* **YOUR TASK**
Filter the entries for the word "Switch". Copy each line that has it.

================================

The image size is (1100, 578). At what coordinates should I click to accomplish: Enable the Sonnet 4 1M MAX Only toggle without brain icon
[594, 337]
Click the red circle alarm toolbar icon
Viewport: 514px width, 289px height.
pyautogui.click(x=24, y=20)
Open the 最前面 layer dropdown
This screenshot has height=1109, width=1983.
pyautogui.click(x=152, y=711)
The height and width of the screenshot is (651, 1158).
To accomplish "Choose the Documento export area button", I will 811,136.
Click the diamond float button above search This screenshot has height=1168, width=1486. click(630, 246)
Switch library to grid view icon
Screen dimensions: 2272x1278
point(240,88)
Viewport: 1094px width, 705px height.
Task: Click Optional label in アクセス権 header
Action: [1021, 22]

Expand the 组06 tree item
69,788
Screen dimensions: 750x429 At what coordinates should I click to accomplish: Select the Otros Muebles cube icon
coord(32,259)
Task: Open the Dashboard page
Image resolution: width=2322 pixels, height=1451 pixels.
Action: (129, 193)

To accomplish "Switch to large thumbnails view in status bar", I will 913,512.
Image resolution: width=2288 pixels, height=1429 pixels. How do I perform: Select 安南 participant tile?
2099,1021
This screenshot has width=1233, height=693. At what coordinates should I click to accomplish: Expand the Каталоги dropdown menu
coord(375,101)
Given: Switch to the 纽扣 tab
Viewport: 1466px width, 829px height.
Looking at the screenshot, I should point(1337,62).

================================

* **EXERCISE RESULT**
Switch library to grid view icon
To accomplish "Switch to large thumbnails view in status bar", I will 913,512.
Given: Switch to the 纽扣 tab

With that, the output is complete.